#### [Task instructions]
Each entry must appear again exactly as it does in the source.

********

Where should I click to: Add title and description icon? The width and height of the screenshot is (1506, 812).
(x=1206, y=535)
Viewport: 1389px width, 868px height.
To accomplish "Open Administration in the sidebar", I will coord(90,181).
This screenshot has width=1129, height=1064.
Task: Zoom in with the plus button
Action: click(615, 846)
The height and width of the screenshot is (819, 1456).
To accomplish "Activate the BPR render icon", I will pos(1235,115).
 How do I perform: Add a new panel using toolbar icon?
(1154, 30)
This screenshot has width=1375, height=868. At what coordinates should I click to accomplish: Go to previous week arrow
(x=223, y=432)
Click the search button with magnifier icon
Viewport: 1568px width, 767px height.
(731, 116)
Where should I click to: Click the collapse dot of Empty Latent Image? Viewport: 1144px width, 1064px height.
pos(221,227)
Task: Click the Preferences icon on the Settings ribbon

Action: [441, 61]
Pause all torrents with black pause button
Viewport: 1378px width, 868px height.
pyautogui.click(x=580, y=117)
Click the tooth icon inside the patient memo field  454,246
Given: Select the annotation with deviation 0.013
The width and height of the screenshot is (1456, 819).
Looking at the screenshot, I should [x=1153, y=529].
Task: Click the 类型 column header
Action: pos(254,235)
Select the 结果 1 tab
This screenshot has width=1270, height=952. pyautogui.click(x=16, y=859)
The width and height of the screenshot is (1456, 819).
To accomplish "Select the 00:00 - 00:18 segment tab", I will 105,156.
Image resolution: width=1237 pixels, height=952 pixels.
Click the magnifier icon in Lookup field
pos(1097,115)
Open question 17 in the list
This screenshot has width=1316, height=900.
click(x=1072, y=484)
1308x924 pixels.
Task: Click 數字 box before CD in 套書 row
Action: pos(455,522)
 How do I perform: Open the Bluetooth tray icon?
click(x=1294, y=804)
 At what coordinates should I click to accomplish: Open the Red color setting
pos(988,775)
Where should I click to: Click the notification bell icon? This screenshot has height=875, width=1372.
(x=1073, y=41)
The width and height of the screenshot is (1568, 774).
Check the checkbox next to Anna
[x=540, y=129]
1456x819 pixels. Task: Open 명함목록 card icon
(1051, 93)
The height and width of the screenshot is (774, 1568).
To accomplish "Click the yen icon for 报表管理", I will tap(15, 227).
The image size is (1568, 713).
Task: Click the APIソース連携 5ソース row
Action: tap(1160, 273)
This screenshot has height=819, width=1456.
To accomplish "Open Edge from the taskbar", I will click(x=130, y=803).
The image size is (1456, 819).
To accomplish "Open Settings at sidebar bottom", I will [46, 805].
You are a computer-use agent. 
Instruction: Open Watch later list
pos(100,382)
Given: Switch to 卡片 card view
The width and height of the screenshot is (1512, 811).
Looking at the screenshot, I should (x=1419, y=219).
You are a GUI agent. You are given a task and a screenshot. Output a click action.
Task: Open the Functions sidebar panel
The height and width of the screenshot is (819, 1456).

********

#### [Problem solution]
Where should I click to: Add title and description icon? The width and height of the screenshot is (1506, 812).
(x=1206, y=535)
Viewport: 1389px width, 868px height.
To accomplish "Open Administration in the sidebar", I will coord(90,181).
This screenshot has width=1129, height=1064.
Task: Zoom in with the plus button
Action: click(615, 846)
The height and width of the screenshot is (819, 1456).
To accomplish "Activate the BPR render icon", I will pos(1235,115).
 How do I perform: Add a new panel using toolbar icon?
(1154, 30)
This screenshot has width=1375, height=868. At what coordinates should I click to accomplish: Go to previous week arrow
(x=223, y=432)
Click the search button with magnifier icon
Viewport: 1568px width, 767px height.
(731, 116)
Where should I click to: Click the collapse dot of Empty Latent Image? Viewport: 1144px width, 1064px height.
pos(221,227)
Task: Click the Preferences icon on the Settings ribbon

Action: [441, 61]
Pause all torrents with black pause button
Viewport: 1378px width, 868px height.
pyautogui.click(x=580, y=117)
Click the tooth icon inside the patient memo field  454,246
Given: Select the annotation with deviation 0.013
The width and height of the screenshot is (1456, 819).
Looking at the screenshot, I should [x=1153, y=529].
Task: Click the 类型 column header
Action: pos(254,235)
Select the 结果 1 tab
This screenshot has width=1270, height=952. pyautogui.click(x=16, y=859)
The width and height of the screenshot is (1456, 819).
To accomplish "Select the 00:00 - 00:18 segment tab", I will 105,156.
Image resolution: width=1237 pixels, height=952 pixels.
Click the magnifier icon in Lookup field
pos(1097,115)
Open question 17 in the list
This screenshot has width=1316, height=900.
click(x=1072, y=484)
1308x924 pixels.
Task: Click 數字 box before CD in 套書 row
Action: pos(455,522)
 How do I perform: Open the Bluetooth tray icon?
click(x=1294, y=804)
 At what coordinates should I click to accomplish: Open the Red color setting
pos(988,775)
Where should I click to: Click the notification bell icon? This screenshot has height=875, width=1372.
(x=1073, y=41)
The width and height of the screenshot is (1568, 774).
Check the checkbox next to Anna
[x=540, y=129]
1456x819 pixels. Task: Open 명함목록 card icon
(1051, 93)
The height and width of the screenshot is (774, 1568).
To accomplish "Click the yen icon for 报表管理", I will tap(15, 227).
The image size is (1568, 713).
Task: Click the APIソース連携 5ソース row
Action: tap(1160, 273)
This screenshot has height=819, width=1456.
To accomplish "Open Edge from the taskbar", I will click(x=130, y=803).
The image size is (1456, 819).
To accomplish "Open Settings at sidebar bottom", I will [46, 805].
You are a computer-use agent. 
Instruction: Open Watch later list
pos(100,382)
Given: Switch to 卡片 card view
The width and height of the screenshot is (1512, 811).
Looking at the screenshot, I should (x=1419, y=219).
You are a GUI agent. You are given a task and a screenshot. Output a click action.
Task: Open the Functions sidebar panel
The height and width of the screenshot is (819, 1456).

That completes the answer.